Background
Better understanding of the relationship between dietary inflammation and adiposity in childhood may be important in the context of identifying modifiable behaviours for early prevention of childhood obesity. In this project we characterised childhood dietary inflammation using the recently described child dietary inflammatory index (C-DII).
We conducted pooled analyses of individual participant data across 6 cohorts and 4 European countries, describing the inflammatory potential of children’s diets (n=13,978) in early, mid and late childhood and investigating cross-sectional associations of C-DII with childhood adiposity (Study 1) as well as predictors of C-DII (Study 2).
Several achievements have been made towards finalising the aims of the project
Study 1 investigated cross-sectional dietary inflammation associations with childhood weight status and is in the write-up and dissemination stage. We conducted a two-stage randomeffects individual participant data meta-analysis with linear and logistic regression adjusted models using multiple imputation for missing covariates. Quantile regression examined childhood dietary inflammatory index (C-DII) associations with percentiles of BMI z-score, with cohort interactions. The study found that the associations between childhood dietary inflammatory potential and adiposity were inconsistent, by cohort and quantile. Contrary to our hypothesis, exposure to a more pro-inflammatory diet was associated with lower latechildhood BMI, potentially explained by adiposity rebound.
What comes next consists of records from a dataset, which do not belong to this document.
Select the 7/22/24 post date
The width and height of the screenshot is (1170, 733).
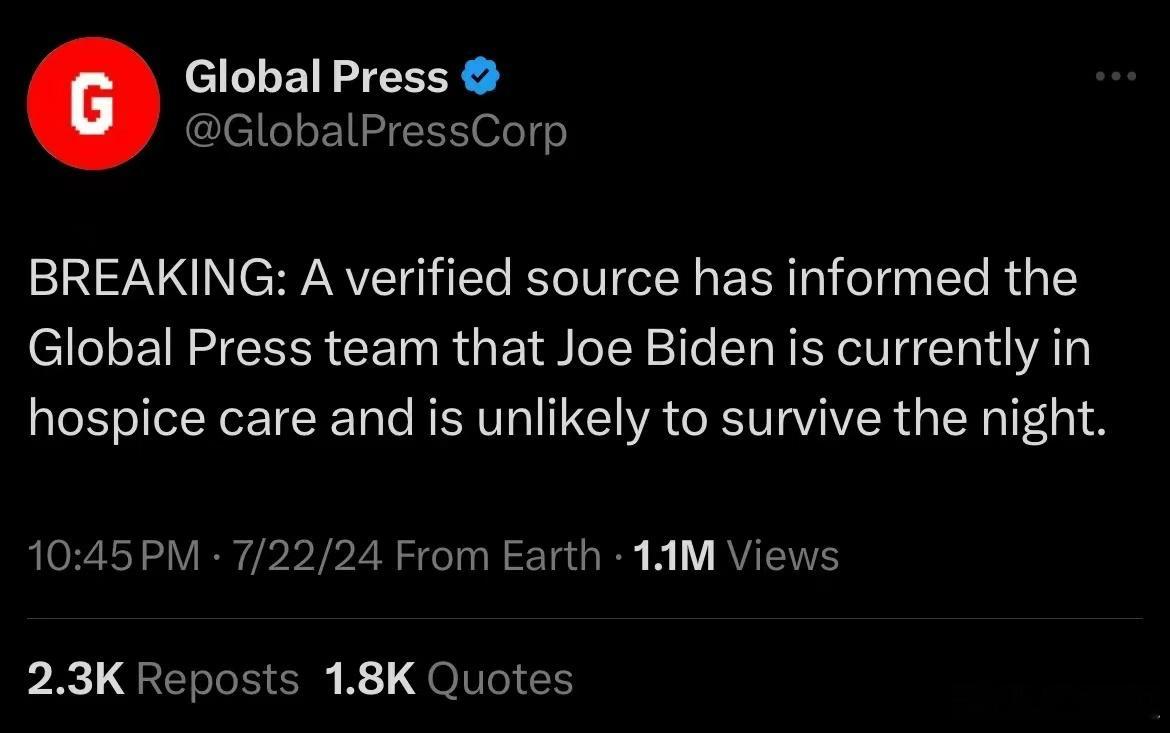308,555
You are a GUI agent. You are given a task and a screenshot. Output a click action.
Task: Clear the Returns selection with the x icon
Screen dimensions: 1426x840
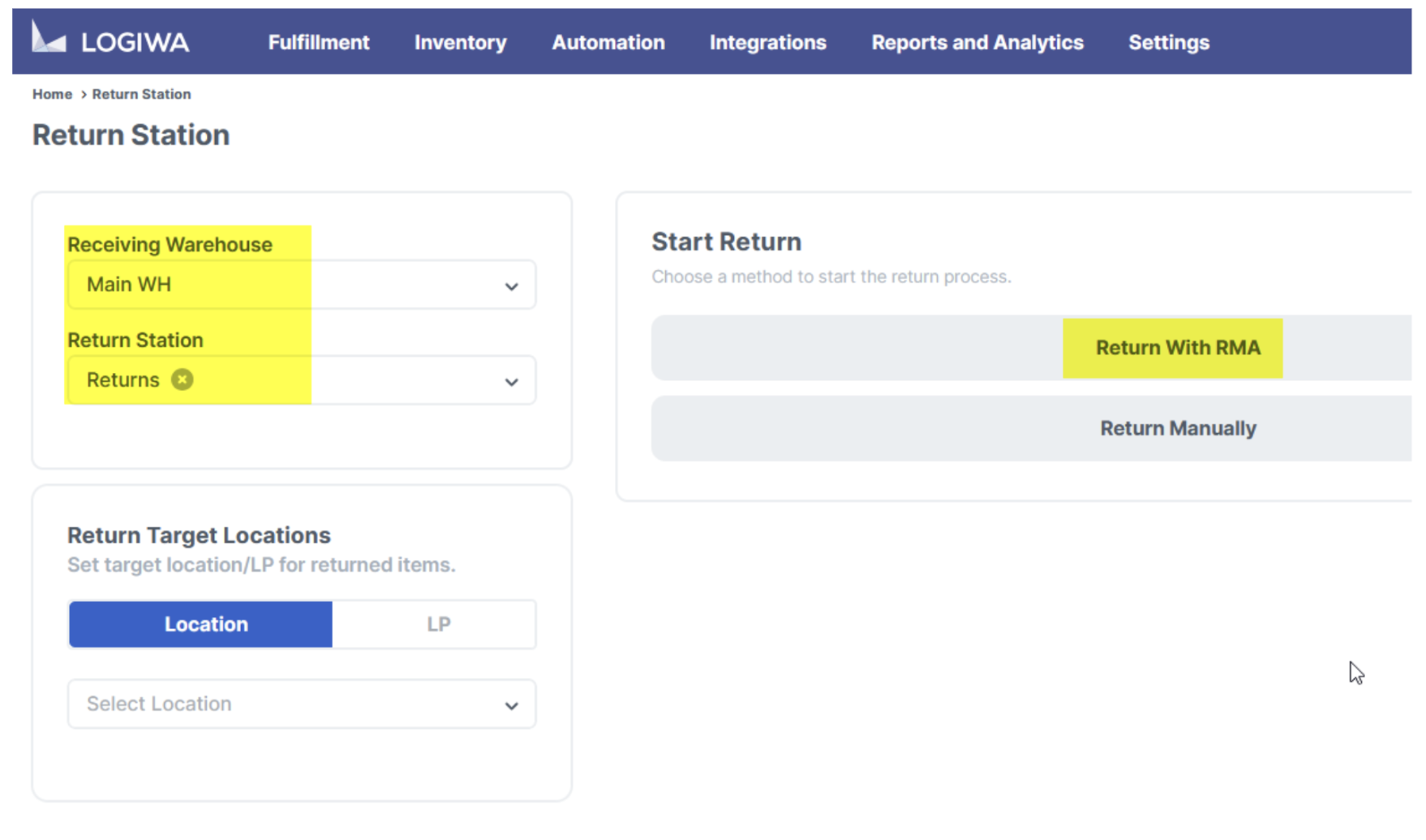[183, 379]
Preliminary results have been accepted for poster presentation at the 30th European Congress of Obesity 17-20 May 2023 (see attached) and a manuscript for publication is being prepared for the Lancet Child and Adolescent Health.
Study 2 examined socio-ecological predictors of childhood dietary inflammation with analysis expected to be finalised in May 2023. We conducted a two-stage random-effects individual participant data meta-analysis with linear and logistic regression adjusted models using multiple imputation for missing covariates, with predictors identified from the literature and matched to available cohort data. On completion of analysis the manuscript will be prepared for submission to a high-quality/impact target journal, e.g. JAMA Pediatrics.
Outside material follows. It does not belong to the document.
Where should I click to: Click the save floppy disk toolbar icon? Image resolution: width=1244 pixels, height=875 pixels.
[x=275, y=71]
In addition to the original proposal, we also started a rapid scoping review; the findings of which will support and contextualise the results of our 2 main studies. The scoping review protocol is currently under review at PLOS ONE and the scoping review is in progress.
In summary, results thus far suggest childhood dietary inflammation associations with adiposity vary by cohort and quantile. Further studies are warranted in other cohorts. Building on previous research and expanding the knowledge and evidence base may help inform early intervention strategies and future paediatric obesity clinical practice guidelines. Reducing the health burdens related to childhood obesity using dietary interventions in turn may lead to significant savings in healthcare expenditure and improved quality of life for children and their families.